Existe una manera, una fórmula más bien, de disminuir el número de los contagios diarios: no contándolos todos. Y aún otra mejor, aunque complementaria: no haciendo las suficientes pruebas diagnósticas. Una y otra se vienen practicando en algunas comunidades autónomas, y de qué forma exagerada durante las fiestas navideñas.

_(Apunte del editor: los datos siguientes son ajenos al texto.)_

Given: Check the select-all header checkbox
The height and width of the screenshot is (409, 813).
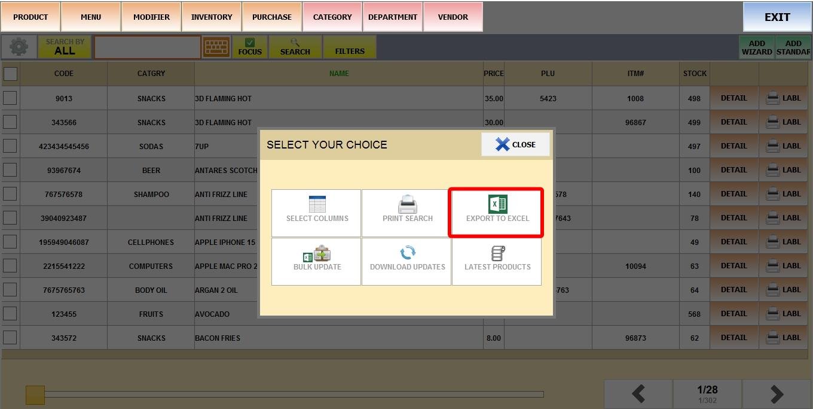Looking at the screenshot, I should pos(11,74).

Se diría que ha calado tanto la ilusoria especie de que la variante Ómicron provoca, como mucho, un catarrillo, y de que, encima, anuncia el fin de la pandemia, que ya no merece la pena atormentar a la gente con los números reales de contagios, que doblan o triplican los que oficialmente vamos conociendo.

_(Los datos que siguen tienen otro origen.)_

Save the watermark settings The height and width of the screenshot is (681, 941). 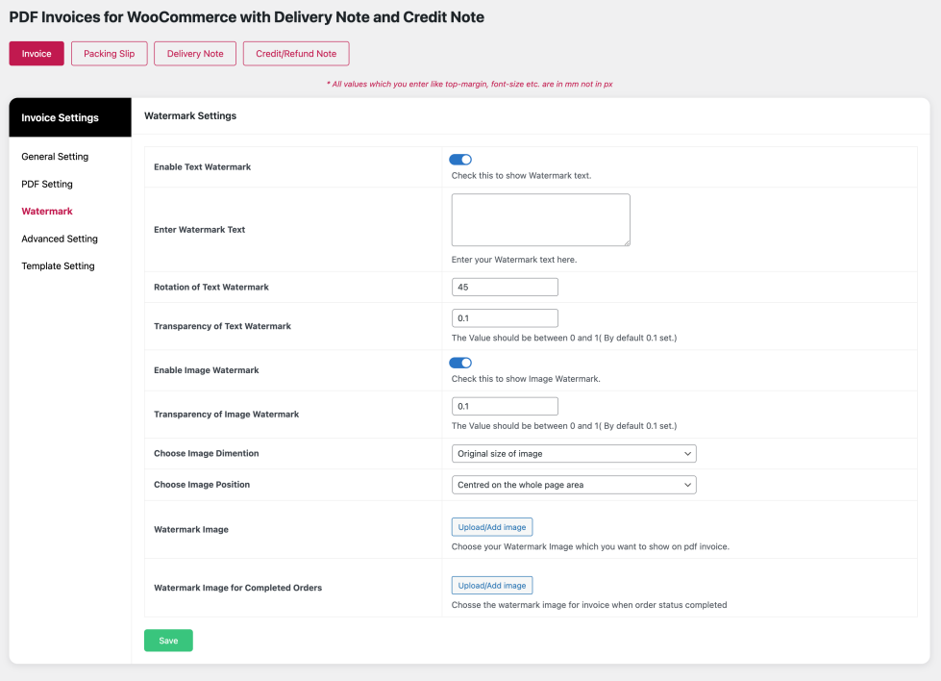click(168, 641)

Es más; llevadas de ese optimismo tramposo y forzado, algunas consejerías de Salud deslizan últimamente la idea de que la incidencia va bajando, poco pero bajando, cuando la realidad, tan tozuda y aguafiestas, expresa a su manera descarnada lo contrario: no sólo se incrementan brutalmente los contagios, sino las hospitalizaciones y los ingresos en UCI. Media España y media Europa están contagiadas, y las bajas entre el personal sanitario, el policial, el de las tripulaciones aéreas y el de trabajadores de todas clases se va compaginando con esa proporción. El ardid de que durante tres días no se hayan comunicado en España los datos globales de la pandemia, ni siquiera los irreales que se manejan, no repercute en la realidad, o si acaso, sólo negativamente.

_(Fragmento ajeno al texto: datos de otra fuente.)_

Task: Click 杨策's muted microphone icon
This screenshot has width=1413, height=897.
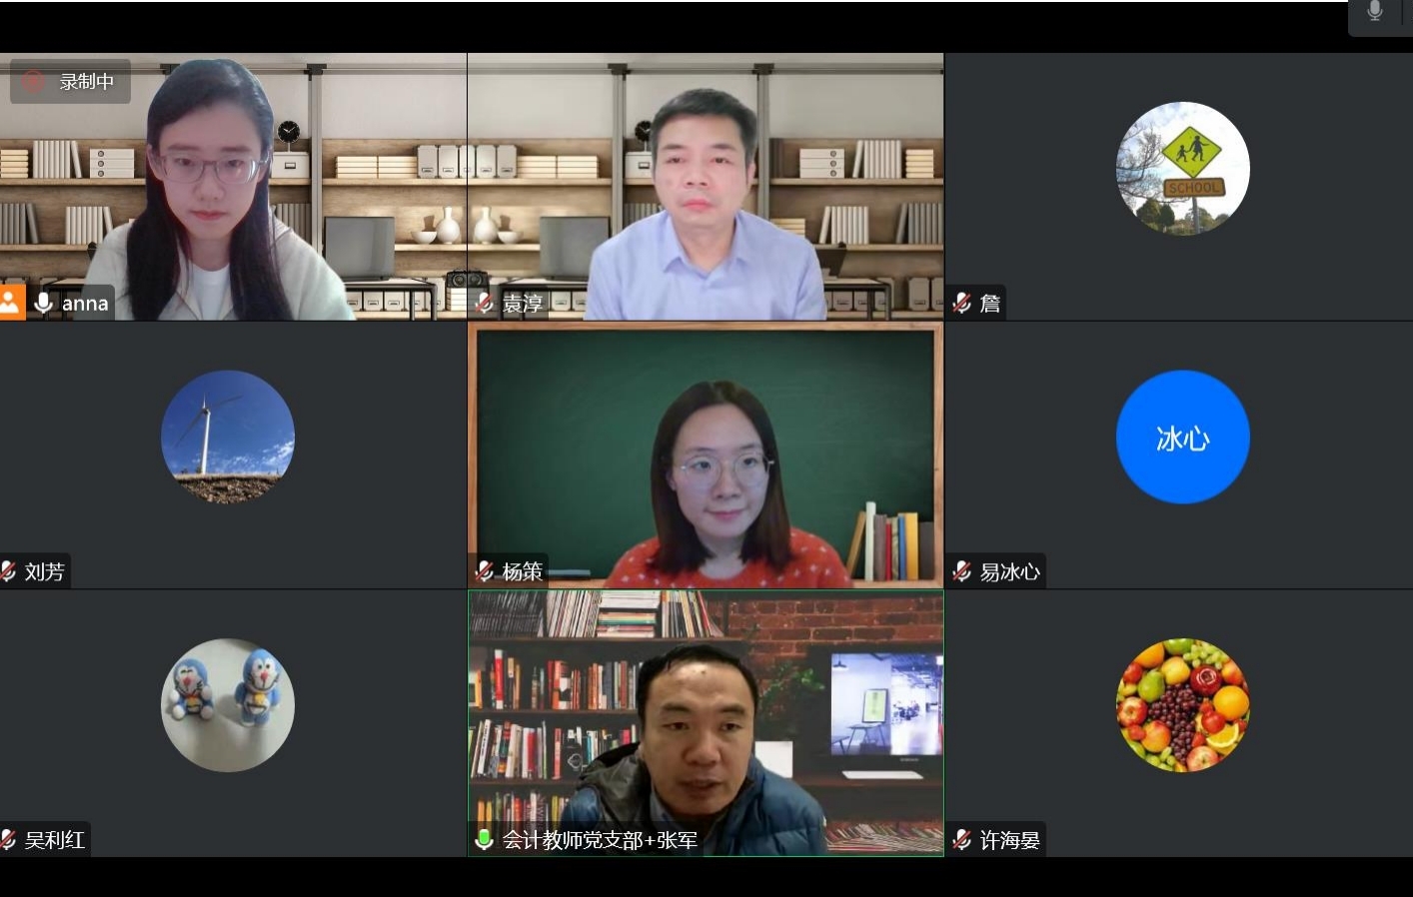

Esto de la supuesta levedad de la variante Ómicron, que es menos letal que las anteriores por la sencilla razón de que afecta principalmente a los jóvenes, que están hechos para durar, no es sino un bulo que la sociedad, incluida una parte de la científica, ha decidido dar por cierto, pero cincuenta, sesenta, setenta fallecidos diarios por su causa lo desmienten. Podrán ser más leves sus síntomas, levísimos y hasta indetectables en muchos casos, pero ni mengua el número y la magnitud de las tragedias personales, ni anuncia maldita la cosa.
Hay levedades peligrosas, y esta de la Ómicron, tan celebrada, ha bajado la guardia de quienes deben guardarnos por celebrarla tanto precisamente. Se comprende que la tralla de dos años terribles altere nuestra percepción de las cosas hasta hacernos confundir el deseo con la realidad. Hay ganas, muchas ganas, de levedad, pero levedad, poca.